++++ Information shown ++++

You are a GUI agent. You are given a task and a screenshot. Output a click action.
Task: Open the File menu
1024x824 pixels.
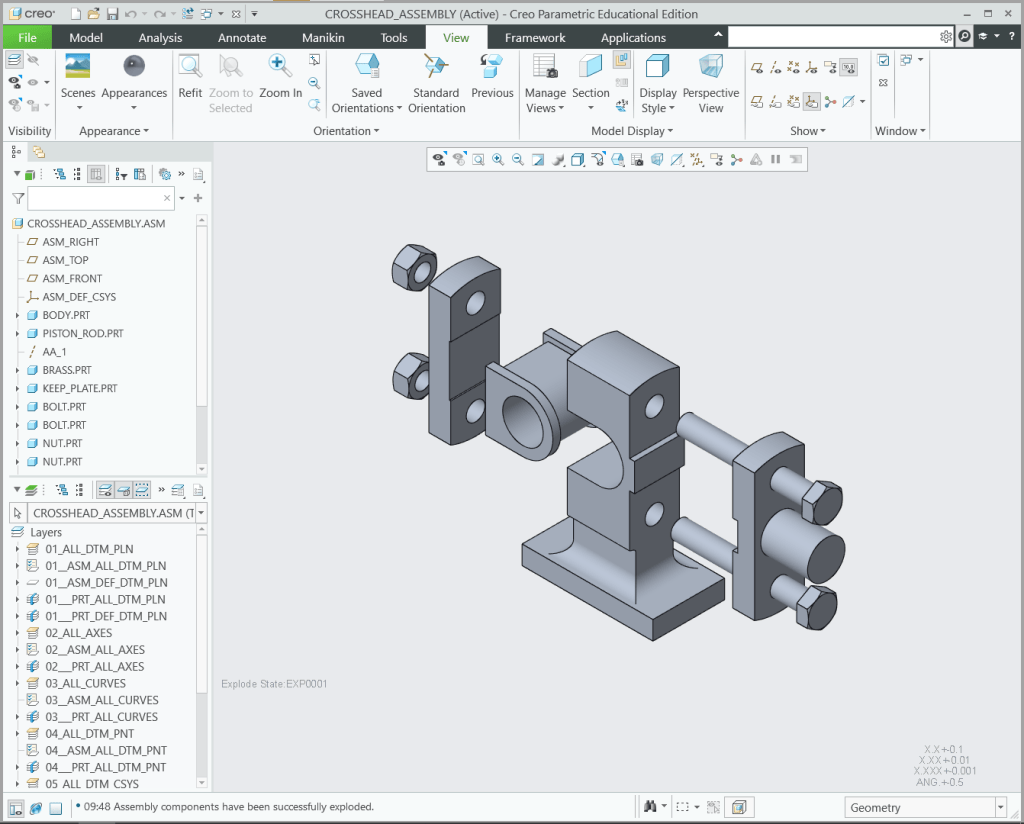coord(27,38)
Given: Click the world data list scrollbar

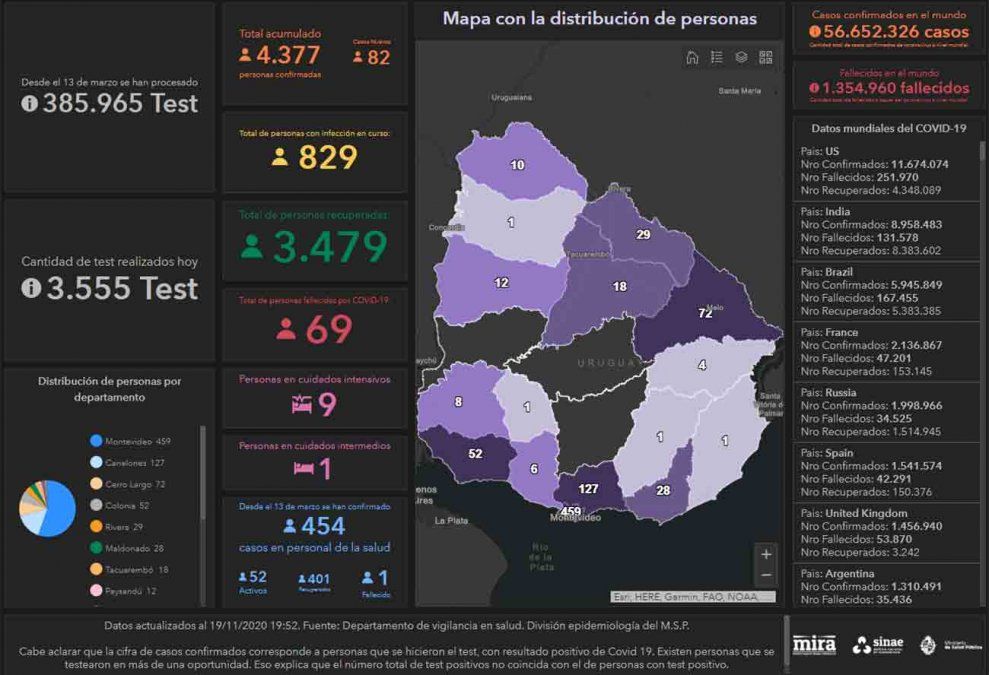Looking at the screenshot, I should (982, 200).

++++
++++ Information shown ++++

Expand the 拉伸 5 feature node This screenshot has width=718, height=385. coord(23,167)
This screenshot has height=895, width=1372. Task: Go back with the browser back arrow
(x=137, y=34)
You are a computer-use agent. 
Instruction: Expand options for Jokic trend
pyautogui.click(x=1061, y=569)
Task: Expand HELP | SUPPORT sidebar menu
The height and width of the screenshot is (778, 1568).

++++
++++ Information shown ++++

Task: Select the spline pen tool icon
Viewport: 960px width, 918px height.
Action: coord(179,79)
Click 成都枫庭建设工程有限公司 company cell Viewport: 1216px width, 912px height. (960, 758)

++++

• [What to work on]:
The answer should be all lines from the entries above that hold the word "agent".

• [Result of the exercise]:
You are a GUI agent. You are given a task and a screenshot. Output a click action.
You are a computer-use agent. 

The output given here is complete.